Vuole ch'io l'oda io sol: ma voi diritto
me della nave albere legate
con funi sì, ch'io dar non possa un crollo;
e dove di slegarsi io vi pregassi
pur con le ciglia, e comandassi, voi
le ritorte doppiatemi ed i lacci".
E' Ulisse che, avvertito da Circe del rischio che
corre nel prestare ascolto al canto delle Sirene, raccomanda il da
farsi ai suoi marinai. Non vuole, non sa rinunciare ad un ascolto
che lo tenta, all'incontro necessario con una melodia che non si colloca
in un luogo già visto, ma piuttosto promette una felicità
singolare, un'esperienza da accettare e perseguire, lungo un sentiero
che porta in un nessun dove, frastornato di echi e interruzioni, di
incantamenti visivi e sonori, nel marezzo iridescente delle onde.
Un canto disumano, secondo alcuni: l'eco sommessa e rifratta di una
voce estranea all'uomo e tale da ridestare un desiderio irresistibile
in chi l'ascolti di immergersi e dolcemente naufragarvi.
Secondo altri, invece, un canto umano, troppo umano, amaro e terribile
per difetto: voce del tempo, di una quotidianità mai prima
sospettata nel suo grigiore, e perciò fatale nell'atto di specchiarvisi
e riconoscervisi.
Accettare il primo equivale a pensare l'incontro con l'immaginario
come un'esperienza di verità: l'entrata in un racconto interminabile,
in una historia sui da cui si esce trasformati, in cui "ritorte"
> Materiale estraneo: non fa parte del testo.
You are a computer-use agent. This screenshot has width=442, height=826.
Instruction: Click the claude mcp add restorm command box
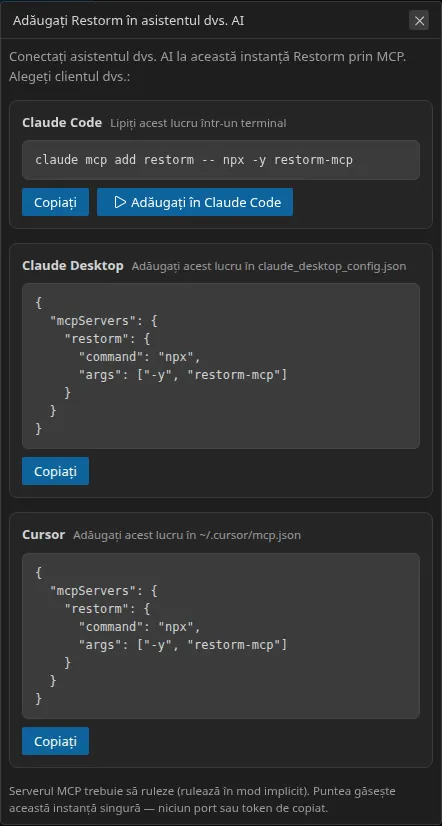tap(221, 160)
e "lacci" stanno per le parole attraverso cui, con moto imprevedibile,
si vive scrivendosi intorno all' "albero", all'omphalos del
proprio sogno essenziale.
L'altro, invece, più prosaico e prevedibile, si fonda sul carattere
dell' "uomo di multiforme ingegno", sull'astuzia del prode re di Itaca,
tessitore infaticabile di inganni, nell'atto in cui, mentre si dispone
all'ascolto legato all'albero maestro, fa otturare con la cera le
orecchie dei marinai onde non siano attirati dal canto delle Sirene,
costeggiando il "prato" fiorito da cui si leva il loro canto di fascinazione
e di morte; nient'altro che un espediente, una bugia molto meschina,
per privarli di un ascolto, che avrebbe avuto su quei "bruti" il potere
di cambiarne radicalmente la vita.
Ecco, è nella scelta di una delle due ipotesi che si gioca
il destino di ogni scrittore all'inizio della sua rotta solitaria:
sfidare l'immensità navigabile della pagina, accettandone la
disponibilità richiesta senza illusioni e pretese, oppure attrezzandosi
alla menzogna di uno scialbo convegno col proprio Doppio.
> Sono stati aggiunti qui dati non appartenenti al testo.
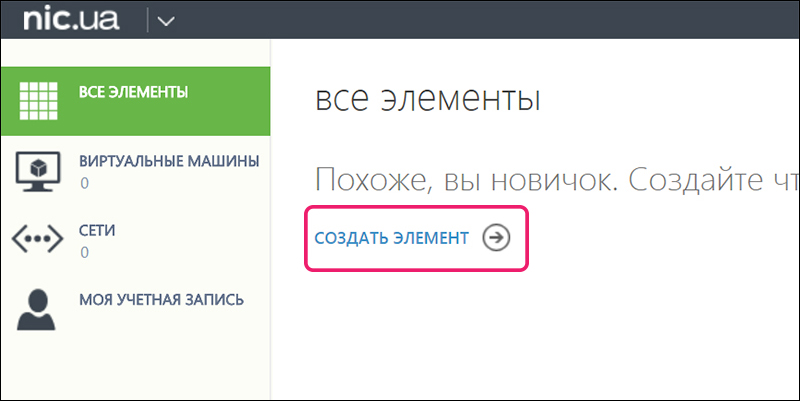Click the virtual machines monitor icon
This screenshot has width=800, height=401.
coord(40,169)
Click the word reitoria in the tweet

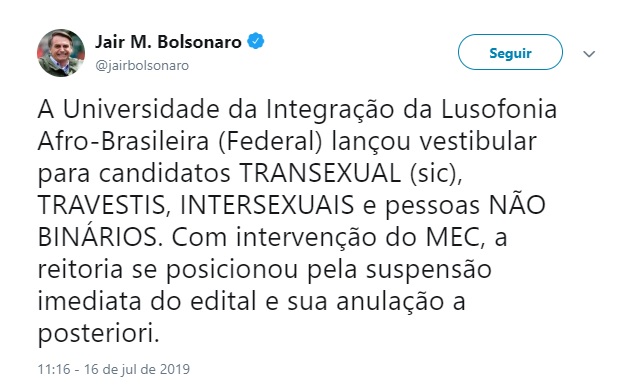(x=80, y=270)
Visionarietà e realismo: nel primo come nel secondo caso l'esito
può essere fatale: ci si perde. Le Sirene, il simbolo di una
felicità sconosciuta e senza nome, non risparmiano. Giunte
quanto gli antichi araldicamente fissavano nella loro figura: vorant
quos vocant, "divorano quelli che invitano", in ogni caso, che
abbiano accettato o rifiutato il loro richiamo.